Sekoia FRA1 incident

FRA1 server instability causing workflow slowdowns

Sekoia FRA1 experienced a major incident on July 29, 2025 affecting Detection, lasting 4h 40m. The incident has been resolved; the full update timeline is below.

Started: Jul 29, 2025, 12:08 PM UTC
Resolved: Jul 29, 2025, 04:49 PM UTC
Duration: 4h 40m
Detected by Pingoru: Jul 29, 2025, 12:08 PM UTC

Affected components

Detection

Update timeline

identified Jul 29, 2025, 12:08 PM UTC

We are currently experiencing an issue with a number of servers that are not operational. This is causing a slowdown in our workflows. Our team is actively working on stabilizing the affected servers and managing the high memory usage observed on a given tier of nodes.
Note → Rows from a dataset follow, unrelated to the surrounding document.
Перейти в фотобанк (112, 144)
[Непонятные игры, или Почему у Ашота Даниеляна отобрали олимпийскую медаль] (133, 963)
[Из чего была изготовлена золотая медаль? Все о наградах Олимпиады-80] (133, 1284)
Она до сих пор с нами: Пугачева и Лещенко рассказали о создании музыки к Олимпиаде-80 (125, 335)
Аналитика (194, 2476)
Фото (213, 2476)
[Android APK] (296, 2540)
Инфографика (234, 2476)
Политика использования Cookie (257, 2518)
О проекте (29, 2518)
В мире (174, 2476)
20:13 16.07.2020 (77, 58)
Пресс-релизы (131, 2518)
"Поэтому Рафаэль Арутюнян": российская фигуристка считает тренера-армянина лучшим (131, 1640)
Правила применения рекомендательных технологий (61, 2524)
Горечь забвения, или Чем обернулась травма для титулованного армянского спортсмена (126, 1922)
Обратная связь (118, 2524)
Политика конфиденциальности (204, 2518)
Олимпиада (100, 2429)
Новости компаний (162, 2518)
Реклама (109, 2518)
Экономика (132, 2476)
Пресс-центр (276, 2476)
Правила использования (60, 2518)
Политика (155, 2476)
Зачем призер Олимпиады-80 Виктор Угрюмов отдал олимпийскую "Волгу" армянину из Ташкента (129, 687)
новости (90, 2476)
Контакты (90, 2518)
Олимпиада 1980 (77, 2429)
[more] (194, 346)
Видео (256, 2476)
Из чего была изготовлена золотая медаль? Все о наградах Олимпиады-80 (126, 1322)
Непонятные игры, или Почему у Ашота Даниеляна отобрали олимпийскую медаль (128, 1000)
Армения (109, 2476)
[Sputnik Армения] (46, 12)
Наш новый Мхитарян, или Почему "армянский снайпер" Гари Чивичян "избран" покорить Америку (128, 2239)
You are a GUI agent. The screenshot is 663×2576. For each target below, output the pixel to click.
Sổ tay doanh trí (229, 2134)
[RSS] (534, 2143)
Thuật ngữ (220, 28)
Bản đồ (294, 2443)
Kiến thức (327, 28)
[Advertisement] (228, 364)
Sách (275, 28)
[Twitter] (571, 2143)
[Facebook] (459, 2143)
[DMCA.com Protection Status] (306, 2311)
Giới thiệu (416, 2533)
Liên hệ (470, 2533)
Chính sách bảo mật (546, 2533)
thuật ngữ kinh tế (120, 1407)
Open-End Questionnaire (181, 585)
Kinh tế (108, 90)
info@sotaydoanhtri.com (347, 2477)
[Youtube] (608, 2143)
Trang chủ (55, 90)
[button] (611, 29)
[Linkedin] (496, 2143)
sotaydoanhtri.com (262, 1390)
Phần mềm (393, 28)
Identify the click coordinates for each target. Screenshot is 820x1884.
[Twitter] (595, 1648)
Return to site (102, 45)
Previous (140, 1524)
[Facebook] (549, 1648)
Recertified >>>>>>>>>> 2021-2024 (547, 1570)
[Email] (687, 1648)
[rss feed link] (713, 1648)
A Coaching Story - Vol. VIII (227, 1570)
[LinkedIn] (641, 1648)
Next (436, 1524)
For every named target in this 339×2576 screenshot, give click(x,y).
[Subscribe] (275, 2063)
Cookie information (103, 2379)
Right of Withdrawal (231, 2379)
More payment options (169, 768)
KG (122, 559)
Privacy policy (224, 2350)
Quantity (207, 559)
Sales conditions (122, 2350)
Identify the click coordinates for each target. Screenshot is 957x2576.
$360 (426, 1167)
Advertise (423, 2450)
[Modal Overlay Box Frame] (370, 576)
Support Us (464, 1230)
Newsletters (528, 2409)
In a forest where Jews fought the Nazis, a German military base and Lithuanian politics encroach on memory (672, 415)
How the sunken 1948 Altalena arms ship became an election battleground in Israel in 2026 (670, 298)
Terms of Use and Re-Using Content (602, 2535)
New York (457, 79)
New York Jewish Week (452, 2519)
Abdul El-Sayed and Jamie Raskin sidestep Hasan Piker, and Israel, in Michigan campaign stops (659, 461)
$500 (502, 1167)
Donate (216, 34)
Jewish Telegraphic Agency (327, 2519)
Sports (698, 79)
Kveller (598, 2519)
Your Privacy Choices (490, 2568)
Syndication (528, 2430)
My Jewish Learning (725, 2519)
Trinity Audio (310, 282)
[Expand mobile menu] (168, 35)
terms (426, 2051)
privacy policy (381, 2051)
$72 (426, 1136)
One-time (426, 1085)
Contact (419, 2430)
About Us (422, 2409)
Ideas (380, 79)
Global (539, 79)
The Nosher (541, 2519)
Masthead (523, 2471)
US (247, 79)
In the process, we have temporarily paused certain operations to allow for system recovery and offset commitments. Please note that this may result in some event duplication. We will keep you updated as we progress in resolving the issue. Thank you for your patience.
monitoring Jul 29, 2025, 12:47 PM UTC

The team has successfully stabilized the server situation and resumed operations. We are currently processing incoming data and catching up on the backlog. Please be aware that we are monitoring the situation closely to ensure stable consumption and to address any remaining lag. Investigation into the root cause, a known memory leak in our ingest pods, is ongoing. We appreciate your understanding and patience as we work to fully resolve this issue.
monitoring Jul 29, 2025, 01:35 PM UTC

We are glad to report that the incident has been largely resolved. Our team has managed to successfully stabilize the servers and has resumed operations. We are currently processing incoming data and making good progress in catching up on the backlog. We want to reassure our clients that no events have been lost. Any "event drop" notifications you may have received can be ignored; the events are being processed gradually. We will continue to monitor the situation closely to ensure stable consumption and to completely eliminate any remaining lag. We appreciate your understanding and patience.
resolved Jul 29, 2025, 04:49 PM UTC

We are pleased to announce that the incident has been fully resolved. Our team has successfully stabilized the servers, resumed operations, and cleared the backlog of data. All "event drop" notifications received during this incident can be disregarded as no events were lost; all events have been processed. We appreciate your understanding and cooperation during this time and will continue to monitor the situation to ensure stable operation. Thank you for your patience.